Answer these from the meeting notes below:
1. Which organization is listed next to Joseph Sheedy's name?
2. What SDK was used for the S3 testing on non-AWS S3 at UCAR?
3. What prefix do the injected objects start with?

◆ PAGE TEXT
☆ ☆ ☆

22nd April, 2020

Attending: RyanW, JoshM, JohnK, WardF, DennisH, Joseph Sheedy, JamesB, StephanS, RyanA, Ralf Gommers, Jonathan Leftman

Apologies:

  • Standing items

    • Introductions: new joinees should feel welcome to introduce

      themselves and their interest in zarr/n5.

    • Joseph Sheedy (Saildrone): autonomous boats for ocean data.

      Weather forecasting team. Looking to replace backend with zarr

    • Jonathan Lefman (Nvidia): Proprietary formats & instruments

      vendors

      • Digital pathology → DICOM, Bio-Formats users. Need to keep metadata.
      • Will send an invitation. Get him on the calendar invite.
  • Dennis/NetCDF update - 20:10 UK

    • See:

      https://github.com/Unidata/netcdf-c/tree/nczarr-merge.wif

    • Committed to supporting zarr (or variant) as a backend.

    • Running about 1.5 months behind, but have experimental working

      implementation in netcdf-c. Pretty complete impl. of v2. Want to shoehorn all of CDM.

    • URL (http/s, s3, file) includes #attributes to specify zarr &

      storage format:

      • S3: tested on non-AWS S3 at UCAR using AWS C++ SDK. Prefers Path format..
      • Interoperability attempt: file directory-based. Every object is a dir. Zipped it should be consistent with ZipStore
      • Netcdf4 format used internally for testing. Single-file storage that’s readable and writable.
    • Modes

      • nczarr : used C backend
      • zarr : code reads and writes pure v2 format (simulates some things)
      • s3 :

Image

    • Issues:

      • Strings
      • User-defined types (enums, vlen, etc)
      • Unlimited dimensions (multiples allowed)
      • Filters
    • Q: RyanA- https scheme? DMH: then need to pass arguments to

      choose e.g. s3. As opposed to using s3:// which makes defaults. Ryan: in python, just serve a zarr directly. DMH: to be explored. What protocol? Just remote file access. Don’t have it but should be straight-forward. RyanA: quite useful since it allows anyone to become a data provider. (But not yet spelled out in the spec) Consolidated metadata is important since you don’t have to do a list on the store.

      • DH: tried to avoid S3 prefix search. One of the ways that this isn’t zarr is by injecting new objects starting with “.nc”. Contain information needed for a faithful translation, but each has a list of what is contained (arrays, dimensions, groups). Pointers to what’s contained. Midway point between consolidated and directory listings. Important for performance. Didn’t want to read all the metadata all in one shot. More JIT.

☆ ☆ ☆

◆ DATA LINES

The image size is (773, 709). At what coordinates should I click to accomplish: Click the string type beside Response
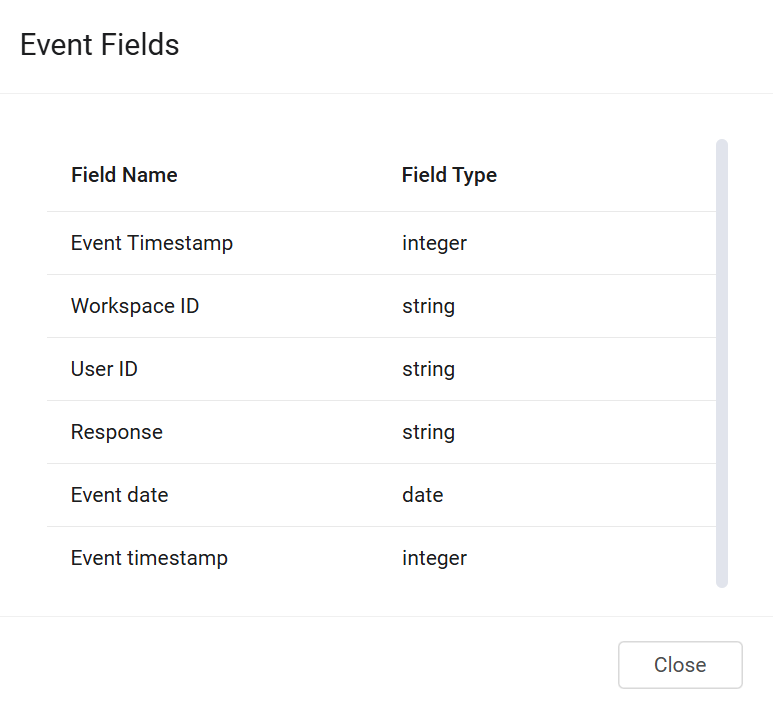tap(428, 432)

☆ ☆ ☆

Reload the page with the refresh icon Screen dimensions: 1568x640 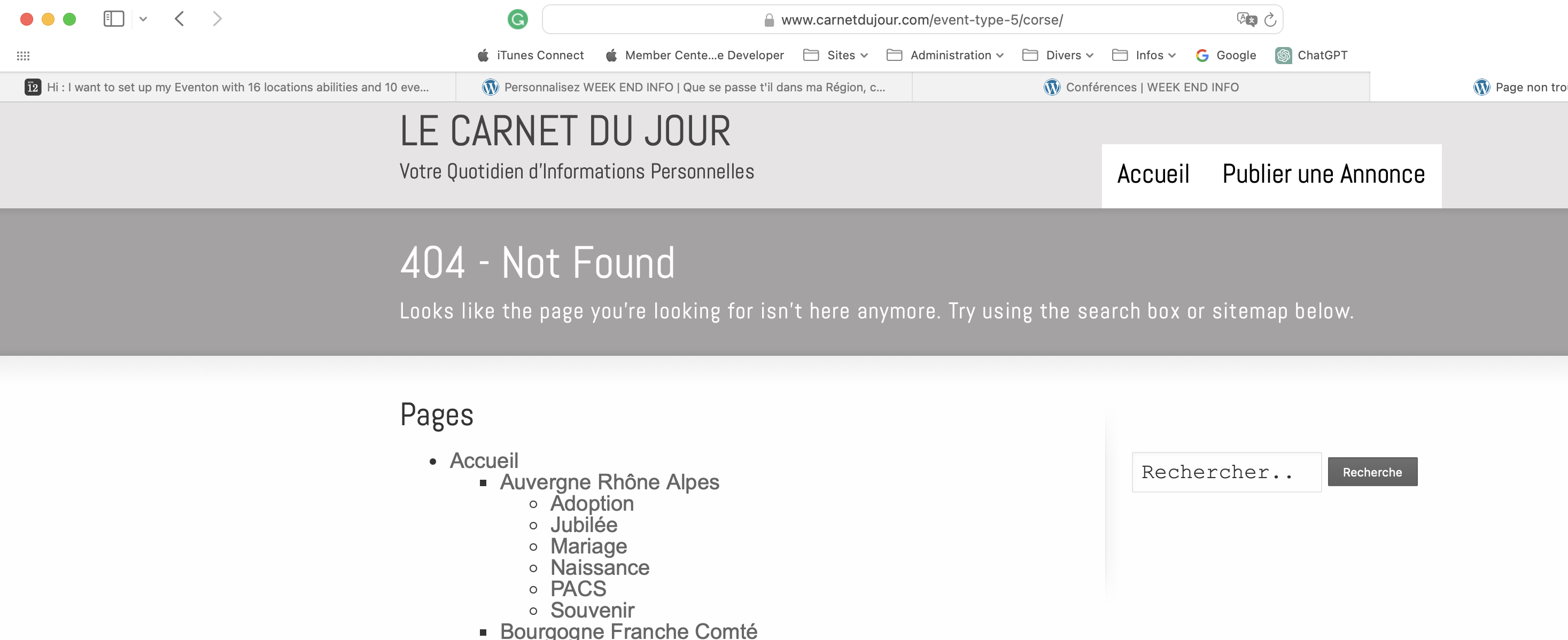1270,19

☆ ☆ ☆

◆ WRITTEN SOLUTION
1. Saildrone
2. The AWS C++ SDK
3. ".nc"